Some questions about the open-loop evaluation framework.
flclain opened this issue ยท 4 comments
Congratulation for your great job and thanks for sharing the code.
In the paper "Rethinking the Open-Loop Evaluation of End-to-End Autonomous Driving in nuScenes", they designed an MLP-based method that takes raw sensor data (e.g., past trajectory, velocity, etc.) as input and directly outputs the future trajectory of the ego vehicle, without using any perception or prediction information such as camera images or LiDAR.
Surprisingly, such a simple method achieves state-of-the-art end-to-end planning performance on the nuScenes dataset, reducing the average L2 error by about 30%.
They concluded that maybe we need to rethink the current open-loop evaluation scheme of end-to-end autonomous driving in nuScenes.
What do you think of this experiment? https://github.com/E2E-AD/AD-MLP
Is there a problem with their experimental results, or we do need a new open-loop/close-loop evaluation framework?

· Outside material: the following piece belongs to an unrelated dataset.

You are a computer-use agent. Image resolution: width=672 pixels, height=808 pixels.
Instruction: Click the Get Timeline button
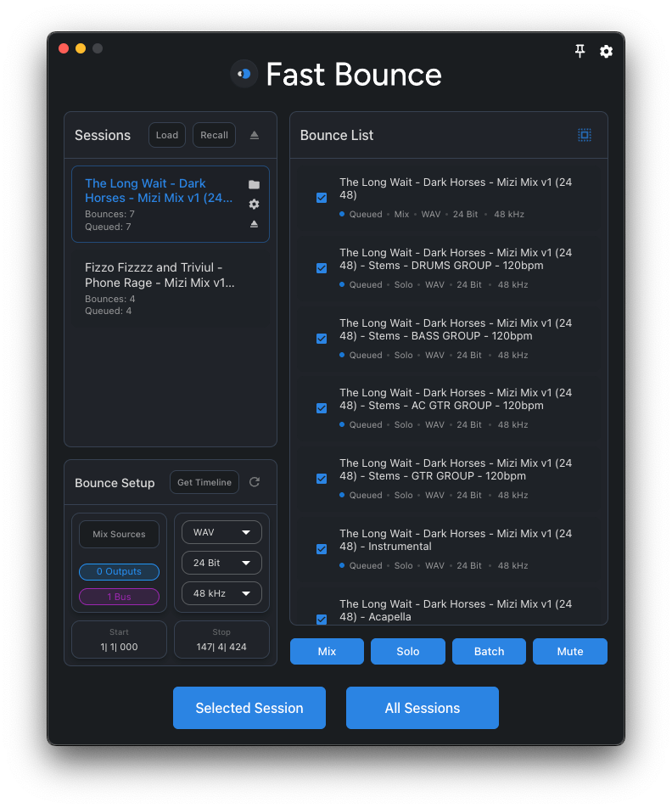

Thank you for your interest, and you've posed an excellent question that has indeed been widely debated. I will try to address your question from four perspectives:
Firstly, open-loop evaluation is a frequently employed measure in machine learning-based planning and has a strong positive correlation with closed-loop metrics. For example, in the NuPlan competition, the open loop is used as one of the reference indicators. Most algorithms can demonstrate good consistency.
Secondly, the introduction of the vehicle's historical state information in the process of imitation learning can cause a phenomenon known as 'causal confusion'. While incorporating history does indeed enhance open-loop indicators, it significantly reduces closed-loop performance, thereby undermining its reference value. Similarly, in the experiment you mentioned, the introduction of historical information has caused the open-loop indicators to lose their reference value.
Thirdly, our choice of the Nuscenes dataset was driven by it being the largest and most comprehensive dataset currently available for end-to-end scenarios. However, this dataset is still too small for planning purposes. We hope to see the emergence of larger-scale end-to-end autonomous driving datasets in the future (such as NuPlan) to facilitate further end-to-end related research.
Lastly, there is no well-established evaluation method for end-to-end algorithms for autonomous driving scenarios based on real data. Most algorithms are only tested on open-source simulators such as CARLA. However, the simulation effects of CARLA and real data have a considerable 'domain gap', making the evaluation metrics somewhat limited in their implications. Additionally, there is a lack of expert data for training in the CARLA simulator. Current research involves manually creating a very naive rule-based expert system to generate Ground Truth (GT), but this expert system is far removed from human driver behavior. This leads to significant limitations of this benchmark and it does not effectively validate imitation learning algorithms. The industry has introduced many excellent evaluation systems based on real data, such as Nvidia's Drive Sim and Wabbi's UniSim. These are commendable initiatives, but sadly, they are not open-source, so we cannot test or experiment on these simulators.
Personally, I believe that closed-loop evaluations based on real data will be crucial in addressing autonomous driving issues in the future. We also have plans in this area for the future, and we hope to see more open-source work in this field to aid academic research.
Thank you very much for your detailed reply !
I'm closing this issue as it's settled , feel free to reopen it if needed @flclain.
A few points should be stated clearly:
UniAD reports the planning results for each timestamp, ie, L2_2s is the L2 error at timestamp 2s.
However, the planning metrics in VAD and AD-MLP adopts the code from ST-P3. For the reported L2 and Col at each time stamp, they average the results from time 0 to the concerned timestamp, ie, L2_2s = avg(L2_0.5s, L2_1s, L2_1.5s, L2_2s), and the final Avg. L2 value is the average of the already-averaged 3 values.
This will not change the finding that AD-MLP still gets very good results over carefully designed models (its Avg. L2 under the UniAD setting is the L2_3s in the AD-MLP paper). This just means directly taking numbers from the papers will lead to some inconsistency.